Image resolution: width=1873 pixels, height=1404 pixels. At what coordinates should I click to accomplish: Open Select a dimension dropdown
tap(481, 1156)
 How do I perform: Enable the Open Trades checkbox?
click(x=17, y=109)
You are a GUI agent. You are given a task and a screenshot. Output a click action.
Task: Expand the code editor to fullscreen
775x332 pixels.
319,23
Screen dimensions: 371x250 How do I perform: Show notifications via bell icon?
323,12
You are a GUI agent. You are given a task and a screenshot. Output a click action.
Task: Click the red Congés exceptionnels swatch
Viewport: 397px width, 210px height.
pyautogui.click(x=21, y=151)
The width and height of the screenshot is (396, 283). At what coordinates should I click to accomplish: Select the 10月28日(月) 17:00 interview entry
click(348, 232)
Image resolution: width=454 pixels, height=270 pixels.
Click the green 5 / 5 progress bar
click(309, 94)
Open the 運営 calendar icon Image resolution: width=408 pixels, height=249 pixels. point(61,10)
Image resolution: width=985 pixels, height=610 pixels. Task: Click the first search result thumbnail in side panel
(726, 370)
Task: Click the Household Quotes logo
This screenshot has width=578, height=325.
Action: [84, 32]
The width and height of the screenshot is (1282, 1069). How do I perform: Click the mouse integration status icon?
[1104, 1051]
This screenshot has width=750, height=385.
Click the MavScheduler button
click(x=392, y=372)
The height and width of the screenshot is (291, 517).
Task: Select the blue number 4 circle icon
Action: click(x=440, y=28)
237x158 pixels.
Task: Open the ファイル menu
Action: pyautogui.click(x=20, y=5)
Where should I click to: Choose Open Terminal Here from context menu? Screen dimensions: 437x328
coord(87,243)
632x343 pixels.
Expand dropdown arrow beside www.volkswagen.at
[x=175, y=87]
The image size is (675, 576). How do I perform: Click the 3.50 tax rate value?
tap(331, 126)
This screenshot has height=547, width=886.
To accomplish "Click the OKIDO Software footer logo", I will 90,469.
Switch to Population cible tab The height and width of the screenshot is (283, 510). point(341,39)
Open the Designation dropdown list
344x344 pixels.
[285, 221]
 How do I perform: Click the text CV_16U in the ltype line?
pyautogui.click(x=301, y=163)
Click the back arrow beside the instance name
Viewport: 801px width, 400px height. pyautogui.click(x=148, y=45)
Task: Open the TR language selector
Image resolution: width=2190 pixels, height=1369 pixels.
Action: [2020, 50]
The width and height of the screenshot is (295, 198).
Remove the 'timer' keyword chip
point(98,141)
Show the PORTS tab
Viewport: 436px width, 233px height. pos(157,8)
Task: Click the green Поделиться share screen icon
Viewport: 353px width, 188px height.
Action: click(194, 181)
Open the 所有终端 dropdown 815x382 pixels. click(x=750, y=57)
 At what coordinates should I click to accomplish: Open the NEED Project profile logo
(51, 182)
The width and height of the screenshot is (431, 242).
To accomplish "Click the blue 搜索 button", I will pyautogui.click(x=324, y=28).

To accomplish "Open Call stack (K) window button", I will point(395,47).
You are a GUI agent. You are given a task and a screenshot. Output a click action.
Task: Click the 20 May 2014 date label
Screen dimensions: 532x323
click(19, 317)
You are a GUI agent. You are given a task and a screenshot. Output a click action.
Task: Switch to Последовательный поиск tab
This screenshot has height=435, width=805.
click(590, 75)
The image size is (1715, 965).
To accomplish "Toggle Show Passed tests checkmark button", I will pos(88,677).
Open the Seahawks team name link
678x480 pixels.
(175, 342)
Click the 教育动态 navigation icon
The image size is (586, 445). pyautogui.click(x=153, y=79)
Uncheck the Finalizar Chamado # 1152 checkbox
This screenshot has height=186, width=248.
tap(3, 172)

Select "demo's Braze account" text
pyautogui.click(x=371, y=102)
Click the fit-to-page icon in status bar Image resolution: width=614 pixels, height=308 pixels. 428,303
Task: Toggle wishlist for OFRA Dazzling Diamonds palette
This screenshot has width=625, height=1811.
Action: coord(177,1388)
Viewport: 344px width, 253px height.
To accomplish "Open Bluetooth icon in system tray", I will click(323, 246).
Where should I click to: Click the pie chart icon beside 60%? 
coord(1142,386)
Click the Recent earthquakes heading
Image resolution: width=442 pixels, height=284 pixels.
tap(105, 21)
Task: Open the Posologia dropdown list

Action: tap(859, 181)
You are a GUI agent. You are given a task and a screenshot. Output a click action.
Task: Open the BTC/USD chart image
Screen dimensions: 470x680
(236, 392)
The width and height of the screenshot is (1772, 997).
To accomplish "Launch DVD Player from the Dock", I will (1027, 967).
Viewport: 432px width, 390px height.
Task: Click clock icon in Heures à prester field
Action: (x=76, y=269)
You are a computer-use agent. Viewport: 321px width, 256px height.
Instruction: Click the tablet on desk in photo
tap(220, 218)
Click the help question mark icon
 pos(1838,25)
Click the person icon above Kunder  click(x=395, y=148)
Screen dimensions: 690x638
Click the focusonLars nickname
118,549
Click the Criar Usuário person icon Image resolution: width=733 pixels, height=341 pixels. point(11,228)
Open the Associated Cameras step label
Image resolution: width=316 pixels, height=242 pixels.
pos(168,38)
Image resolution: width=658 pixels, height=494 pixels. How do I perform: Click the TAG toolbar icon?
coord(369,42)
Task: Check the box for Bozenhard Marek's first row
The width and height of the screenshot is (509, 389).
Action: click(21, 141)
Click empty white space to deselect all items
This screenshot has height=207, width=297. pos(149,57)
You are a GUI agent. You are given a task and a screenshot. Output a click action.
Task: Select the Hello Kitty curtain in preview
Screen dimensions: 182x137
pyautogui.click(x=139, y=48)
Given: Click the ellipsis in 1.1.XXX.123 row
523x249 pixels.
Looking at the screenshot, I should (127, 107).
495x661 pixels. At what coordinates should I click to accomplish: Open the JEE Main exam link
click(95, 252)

________________________

Work required: Please revise the part of the data that opens with the line containing "Image resolution: width=658" and closes with the line containing "This screenshot has height=207, width=297." by replacing "empty white space" with "blank area". Return only those lines, with everything else left as is.

Response to this task:
Image resolution: width=658 pixels, height=494 pixels. How do I perform: Click the TAG toolbar icon?
coord(369,42)
Task: Check the box for Bozenhard Marek's first row
The width and height of the screenshot is (509, 389).
Action: click(21, 141)
Click blank area to deselect all items
This screenshot has height=207, width=297. pos(149,57)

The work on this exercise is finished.